> _Excerpt to read_
==========

Raintime is an Italian progressive / power metal band, founded in 1999. The band was initially significantly inspired by Dream Theater, and as such composed songs which leaned towards the progressive metal genre. They then recorded an instrumental demo entitled Jump in the Past.

After the demo was released, the band's original drummer quit and Enrico Fabris replaced him. Also, Claudio Coassin, who played keyboards, switched to vocals, leaving keyboards to Andrea Corona. Their sound evolved into a new hybrid and borrows elements both from extreme metal, such as death growls and lower tuning of their instruments, and from more melodic genres, especially in regard to keyboards and vocals. With this new direction, the band recorded their debut album Tales from Sadness in 2005 with Arise Records. The second "official" chapter of the band, Flies & Lies (Lifeforce), released in 2007 and produced by Tommy Handsen, gave Raintime the possibility to perform live at ProgPower USA with bands like After Forever, Virgin Steele and Sonata Arctica.

==========

> _Source material_
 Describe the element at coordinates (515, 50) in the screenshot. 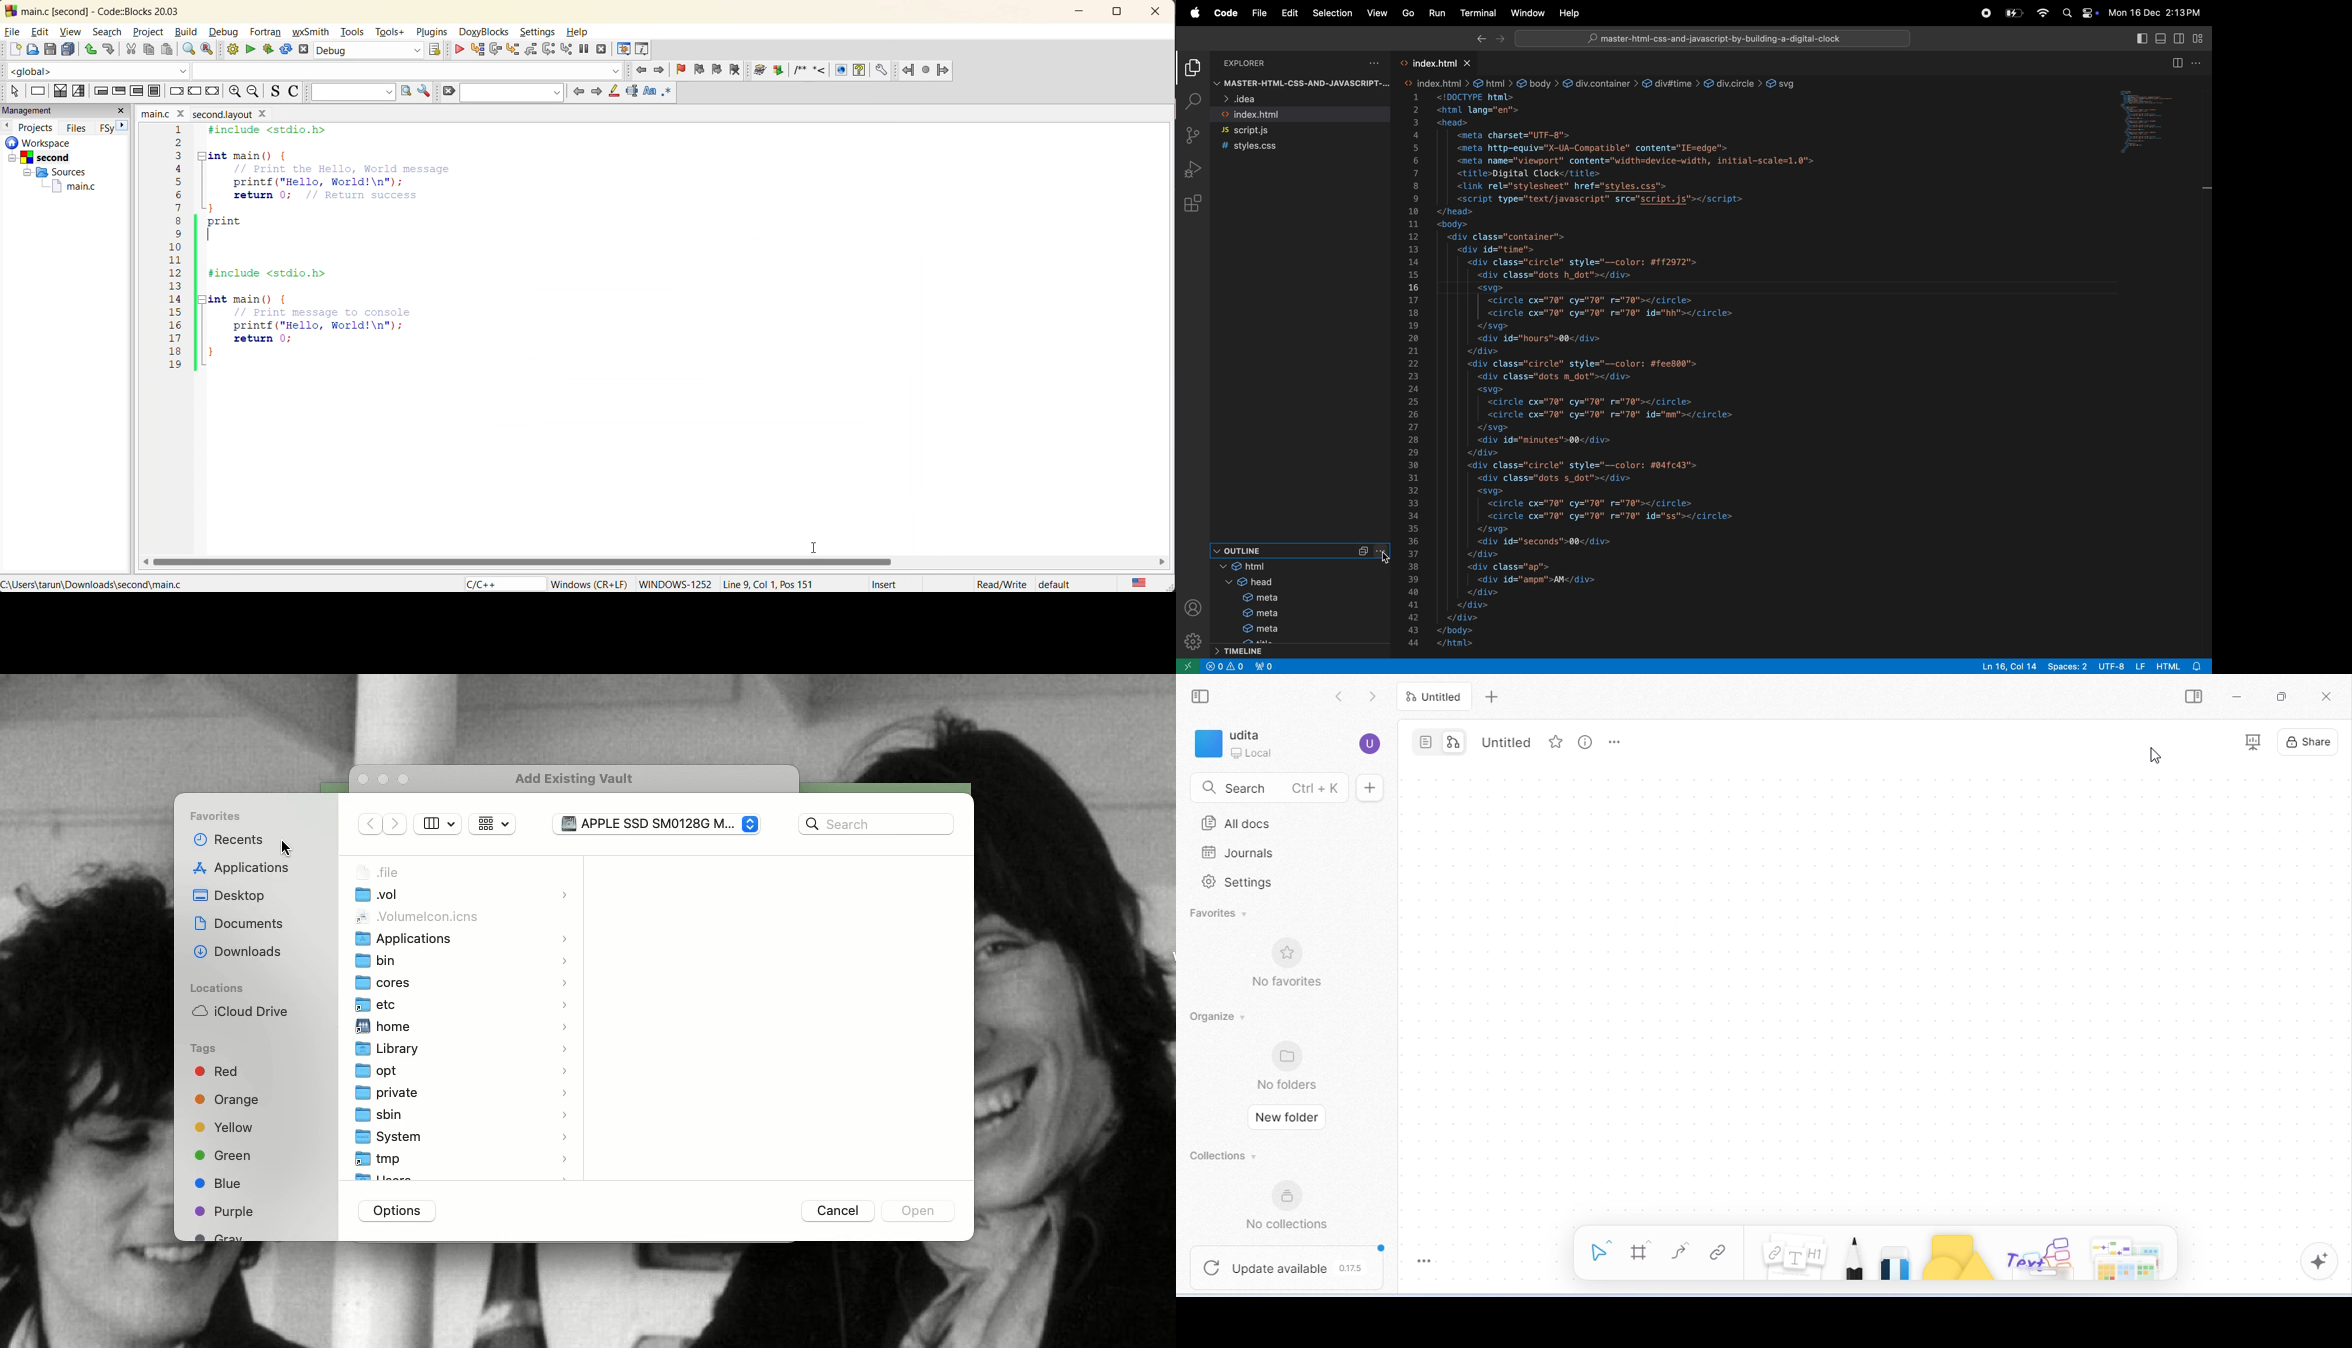

I see `step into` at that location.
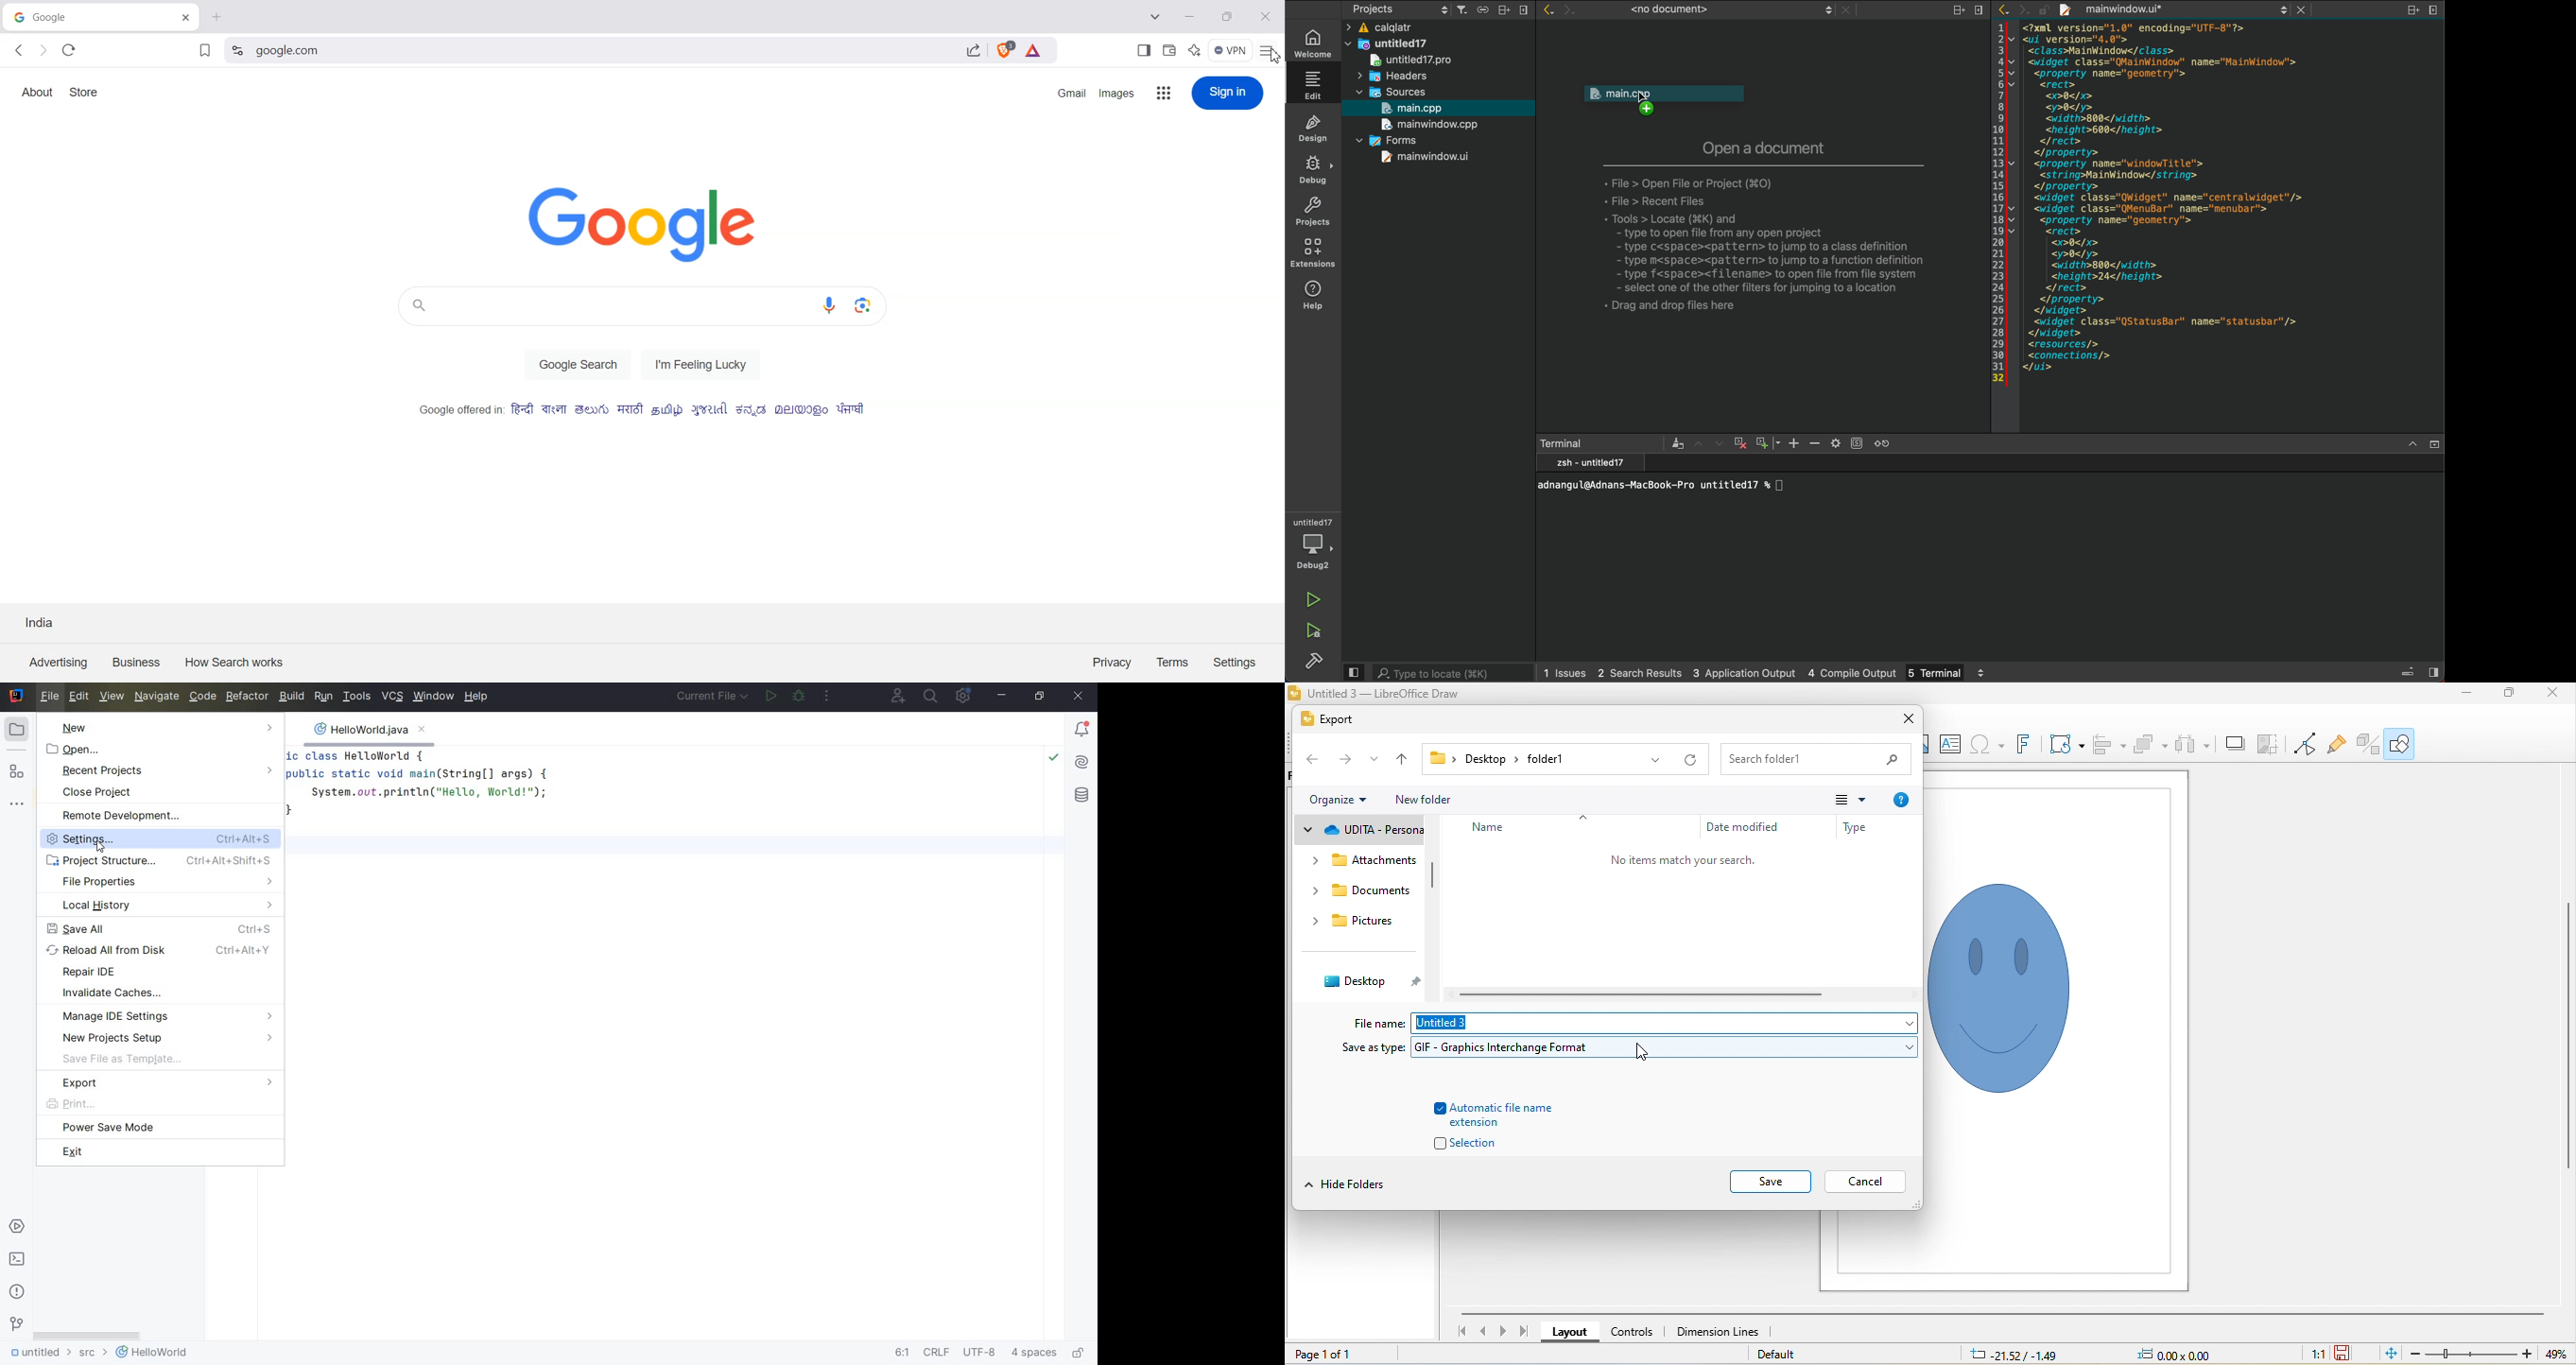 The height and width of the screenshot is (1372, 2576). What do you see at coordinates (1379, 1023) in the screenshot?
I see `file name` at bounding box center [1379, 1023].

==========

> _Objectives_
• A. Who produced Flies & Lies, according to the Raintime text?
• B. Which recordings by the band does the Raintime text name?

> _Answers to the exercise_
• A. Tommy Handsen

• B. Jump in the Past, Tales from Sadness, Flies & Lies